[Pixel coordinate grounding data]
:::::

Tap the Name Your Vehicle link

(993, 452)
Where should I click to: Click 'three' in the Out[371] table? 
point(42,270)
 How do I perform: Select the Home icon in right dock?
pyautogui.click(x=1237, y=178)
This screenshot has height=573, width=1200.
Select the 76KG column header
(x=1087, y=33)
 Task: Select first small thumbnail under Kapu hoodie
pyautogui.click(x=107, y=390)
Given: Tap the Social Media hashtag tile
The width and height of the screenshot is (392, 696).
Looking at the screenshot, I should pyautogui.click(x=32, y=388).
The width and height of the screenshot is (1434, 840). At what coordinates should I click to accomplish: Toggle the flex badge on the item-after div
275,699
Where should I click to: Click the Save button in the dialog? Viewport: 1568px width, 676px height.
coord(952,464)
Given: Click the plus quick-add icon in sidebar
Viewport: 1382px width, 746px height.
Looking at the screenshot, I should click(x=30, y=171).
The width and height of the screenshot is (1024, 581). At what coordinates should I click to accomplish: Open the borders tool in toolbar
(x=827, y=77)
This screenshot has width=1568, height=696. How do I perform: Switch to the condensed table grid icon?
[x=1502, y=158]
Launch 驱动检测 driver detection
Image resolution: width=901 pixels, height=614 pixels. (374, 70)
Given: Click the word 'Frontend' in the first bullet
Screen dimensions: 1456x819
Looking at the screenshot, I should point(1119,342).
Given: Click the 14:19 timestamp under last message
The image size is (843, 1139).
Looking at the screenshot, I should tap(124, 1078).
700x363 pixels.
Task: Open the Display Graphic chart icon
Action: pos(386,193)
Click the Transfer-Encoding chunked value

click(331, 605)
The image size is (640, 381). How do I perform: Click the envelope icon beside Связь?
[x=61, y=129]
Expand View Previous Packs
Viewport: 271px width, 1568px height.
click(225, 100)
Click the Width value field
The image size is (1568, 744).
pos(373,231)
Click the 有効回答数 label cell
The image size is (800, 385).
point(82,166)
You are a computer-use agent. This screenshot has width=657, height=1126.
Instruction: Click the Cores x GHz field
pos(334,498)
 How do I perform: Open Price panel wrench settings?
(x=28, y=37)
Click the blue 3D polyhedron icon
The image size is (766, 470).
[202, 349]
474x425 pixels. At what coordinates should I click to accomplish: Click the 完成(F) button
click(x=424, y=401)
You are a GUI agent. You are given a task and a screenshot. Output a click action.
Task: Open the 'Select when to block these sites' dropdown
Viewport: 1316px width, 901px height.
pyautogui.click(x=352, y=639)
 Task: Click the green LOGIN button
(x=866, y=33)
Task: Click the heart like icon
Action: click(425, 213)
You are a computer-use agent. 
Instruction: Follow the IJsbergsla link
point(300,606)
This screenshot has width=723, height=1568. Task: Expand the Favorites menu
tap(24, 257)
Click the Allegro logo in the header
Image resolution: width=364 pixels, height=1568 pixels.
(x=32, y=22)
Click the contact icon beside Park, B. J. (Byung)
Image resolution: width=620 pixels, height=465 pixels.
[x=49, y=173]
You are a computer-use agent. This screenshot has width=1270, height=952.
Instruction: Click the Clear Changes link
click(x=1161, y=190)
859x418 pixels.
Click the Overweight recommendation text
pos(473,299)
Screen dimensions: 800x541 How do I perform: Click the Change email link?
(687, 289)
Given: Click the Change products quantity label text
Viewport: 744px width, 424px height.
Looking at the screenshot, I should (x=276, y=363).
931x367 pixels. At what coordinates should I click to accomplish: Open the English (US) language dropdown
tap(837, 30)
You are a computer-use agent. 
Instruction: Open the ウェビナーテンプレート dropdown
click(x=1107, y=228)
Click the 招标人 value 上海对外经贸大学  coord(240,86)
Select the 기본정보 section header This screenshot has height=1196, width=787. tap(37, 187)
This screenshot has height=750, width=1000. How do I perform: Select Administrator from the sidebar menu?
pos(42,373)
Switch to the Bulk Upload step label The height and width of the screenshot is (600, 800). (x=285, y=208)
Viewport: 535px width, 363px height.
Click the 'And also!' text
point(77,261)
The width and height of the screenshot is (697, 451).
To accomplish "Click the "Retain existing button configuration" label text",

:::::

> TO DO:
Which lines hold the word "computer"? Return all of them from the records above.

> RESPONSE:
You are a computer-use agent. This screenshot has width=657, height=1126.
You are a computer-use agent. 
You are a computer-use agent. This screenshot has width=1270, height=952.
You are a computer-use agent. 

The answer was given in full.